Tutorial 3 - Modeling an Array Power with PVWatts
Contents
Tutorial 3 - Modeling an Array Power with PVWatts#
This notebook shows how to use pvlib to model an array’s output power given POA irradiance and cell temperature.
The physics of a solar cell are fairly complex. Models of a cell’s response to light and temperature range from high-level approximations that need only one or two coefficients, to electrical circuit models that require more detailed cell characteristics, to full physics-based semiconductor models. The level of detail should match the application – first-order approximations can be surprisingly accurate but probably shouldn’t be used for financial decisions, while physics-based semiconductor models are rarely practical outside of a laboratory setting.

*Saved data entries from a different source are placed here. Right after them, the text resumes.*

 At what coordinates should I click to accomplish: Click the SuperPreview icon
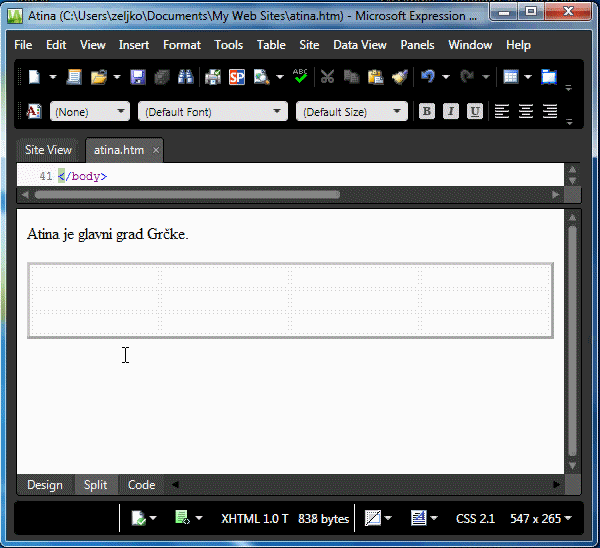[x=236, y=77]
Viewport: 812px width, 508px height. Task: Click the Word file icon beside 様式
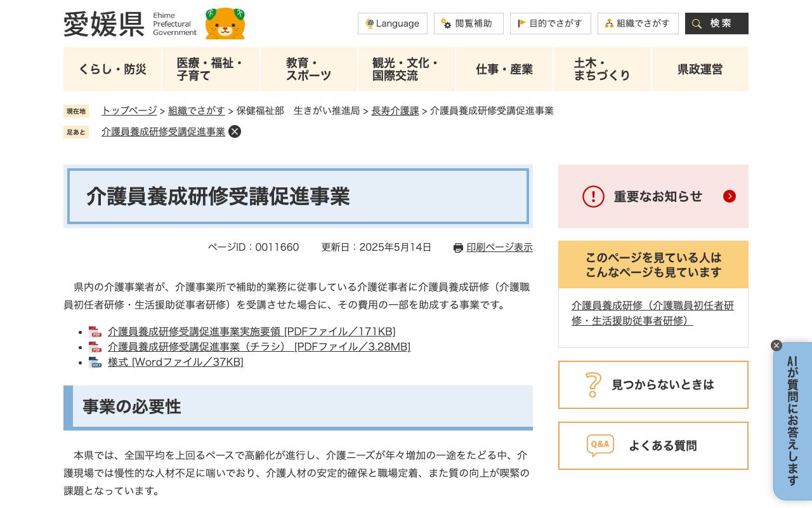coord(95,362)
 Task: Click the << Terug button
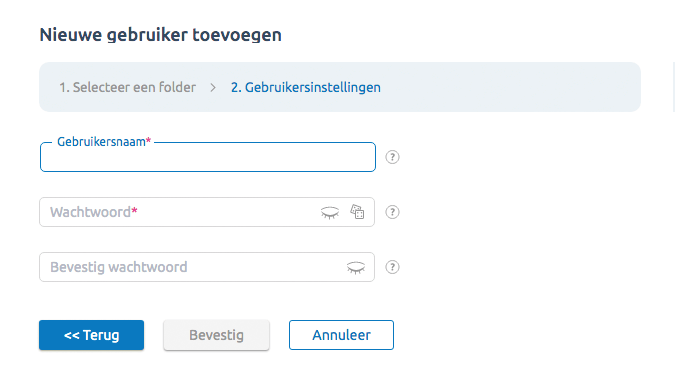[x=91, y=335]
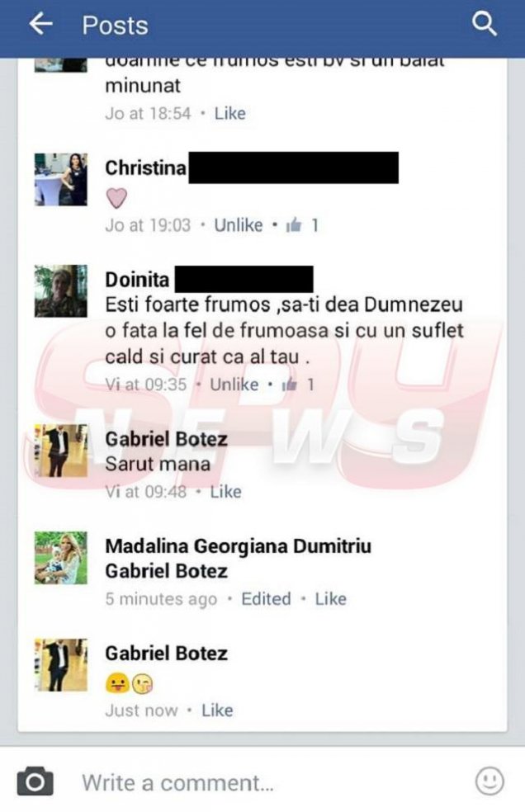View edit history via Edited link
525x812 pixels.
tap(266, 598)
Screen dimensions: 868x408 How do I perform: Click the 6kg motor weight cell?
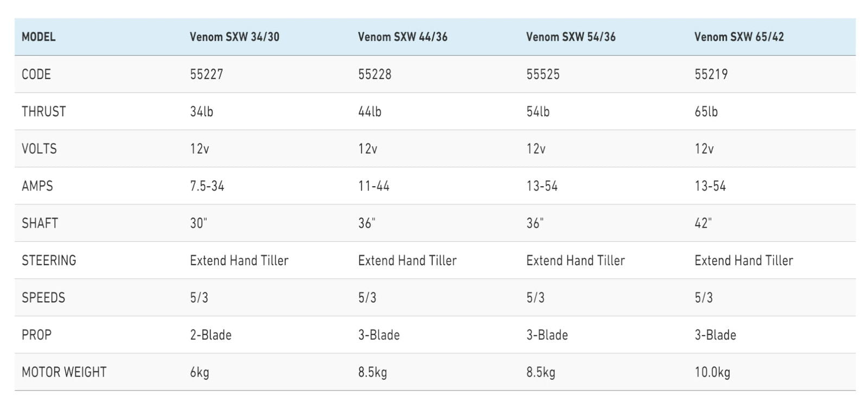click(x=199, y=372)
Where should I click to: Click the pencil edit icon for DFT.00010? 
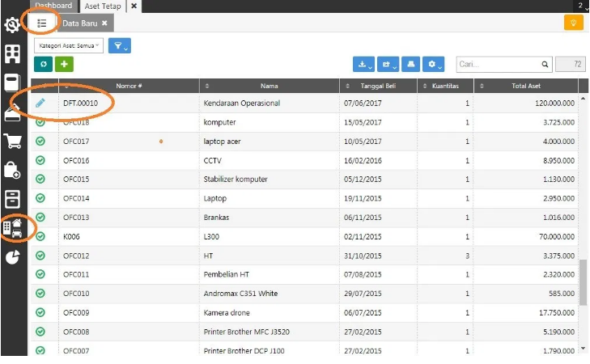coord(40,103)
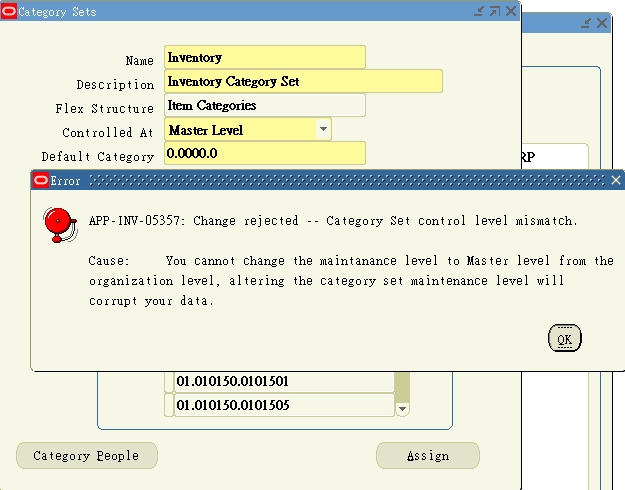The image size is (625, 490).
Task: Click the Name field containing Inventory
Action: point(265,57)
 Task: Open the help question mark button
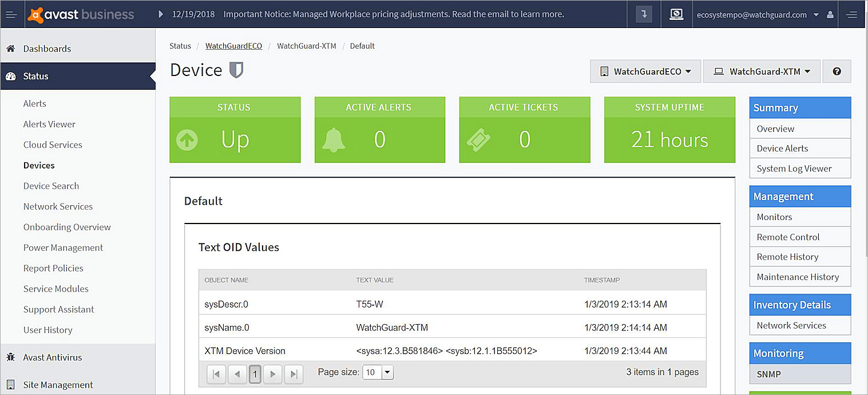tap(837, 71)
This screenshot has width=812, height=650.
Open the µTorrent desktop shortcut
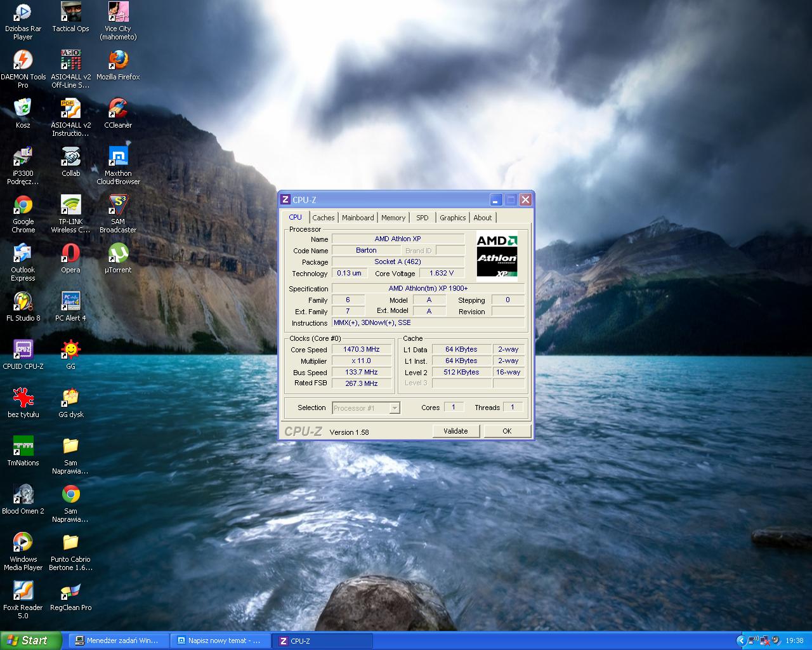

We will model a system similar to one you might have or want to place on your house:
Photo from Mark’s Grandma’s House
PVWatts#
Here we will demonstrate one of the more basic PV models implemented by pvlib. The PVWatts module model requires only two array parameters – the array size (nameplate capacity) and the array’s efficiency change with cell temperature. Typical array sizes range from a few kW for residential arrays to hundreds of MW for large utility-scale systems. The cell temperature response parameter, often called the module’s temperature coefficient, determines the efficiency loss for a temperature increase. For example, a module that produces 100W at test conditions but only 95W when the cell temperature is increased by 10 degrees has a temperature coefficient of -0.5%/°C. Typical temperature coefficients range from -0.5%/°C to -0.2%/°C.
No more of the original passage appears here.